The reality is that this talk echoes the debate going on within the wider Jewish community, both inside Israel and abroad. This debate seems more pronounced in the United States, where many Jews feel that Netanyahu’s policies pose a threat to Israel, and the country’s relations with the U.S. administration. Thomas Friedman wrote an article in March, in which he strongly criticized the Netanyahu government, after it had announced the project to build 1600 housing units in East Jerusalem, in a move seen as a blow to efforts to revive the peace process, and a ‘slap in the face’ for U.S. Vice President Joe Biden, who was visiting Israel at the time in order to push forth the peace process. Friedman said that it would have been better if Biden had left Israel immediately at the time, as a strong protest against the stance of the Netanyahu government, with a message that says: “Friends don’t let friends drive drunk. And right now, you’re driving drunk”…“You have lost total contact with reality”.
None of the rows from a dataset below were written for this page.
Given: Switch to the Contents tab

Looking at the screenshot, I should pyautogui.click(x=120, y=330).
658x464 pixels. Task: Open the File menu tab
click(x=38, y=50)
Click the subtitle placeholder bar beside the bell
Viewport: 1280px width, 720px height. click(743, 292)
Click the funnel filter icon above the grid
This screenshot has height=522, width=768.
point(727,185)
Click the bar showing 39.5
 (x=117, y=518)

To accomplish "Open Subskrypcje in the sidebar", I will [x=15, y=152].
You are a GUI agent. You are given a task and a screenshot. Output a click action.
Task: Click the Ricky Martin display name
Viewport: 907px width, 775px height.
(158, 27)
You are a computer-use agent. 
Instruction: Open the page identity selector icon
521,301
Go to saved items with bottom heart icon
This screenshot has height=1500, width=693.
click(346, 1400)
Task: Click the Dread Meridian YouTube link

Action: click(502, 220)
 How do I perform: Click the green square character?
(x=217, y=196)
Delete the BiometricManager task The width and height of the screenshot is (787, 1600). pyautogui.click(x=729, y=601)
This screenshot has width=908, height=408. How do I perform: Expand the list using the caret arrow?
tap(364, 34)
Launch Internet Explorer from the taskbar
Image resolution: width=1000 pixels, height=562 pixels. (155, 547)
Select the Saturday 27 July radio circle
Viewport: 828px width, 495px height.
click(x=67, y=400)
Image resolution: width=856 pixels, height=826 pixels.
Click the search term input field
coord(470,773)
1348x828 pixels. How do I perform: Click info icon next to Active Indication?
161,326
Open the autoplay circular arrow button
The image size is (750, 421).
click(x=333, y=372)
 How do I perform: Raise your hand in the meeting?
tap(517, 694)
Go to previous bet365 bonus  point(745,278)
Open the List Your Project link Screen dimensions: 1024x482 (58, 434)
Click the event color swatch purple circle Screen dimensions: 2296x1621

This was nearly eight months ago, and what has happened since then? Netanyahu’s government has become even more intransigent, and its Prime Minister has continued his tricks, to strip the [peace] process of any real content. Is this not the man who boasted years ago that he had emptied the Oslo Accords of any genuine content, by stalling and reinterpreting the agreement in order to disrupt it, and even thwart it altogether? The result of the latest round of negotiations was consistent with Netanyahu’s track record for circumventing peace, and supporting settlement construction. He aims to force his opponents to succumb to the demands of the extreme right, including the recognition of Israel as a Jewish state, with Jerusalem as its “eternal and undivided” capital, and to find a formula to get rid of the Palestinians in Israel, and prevent the return of refugees.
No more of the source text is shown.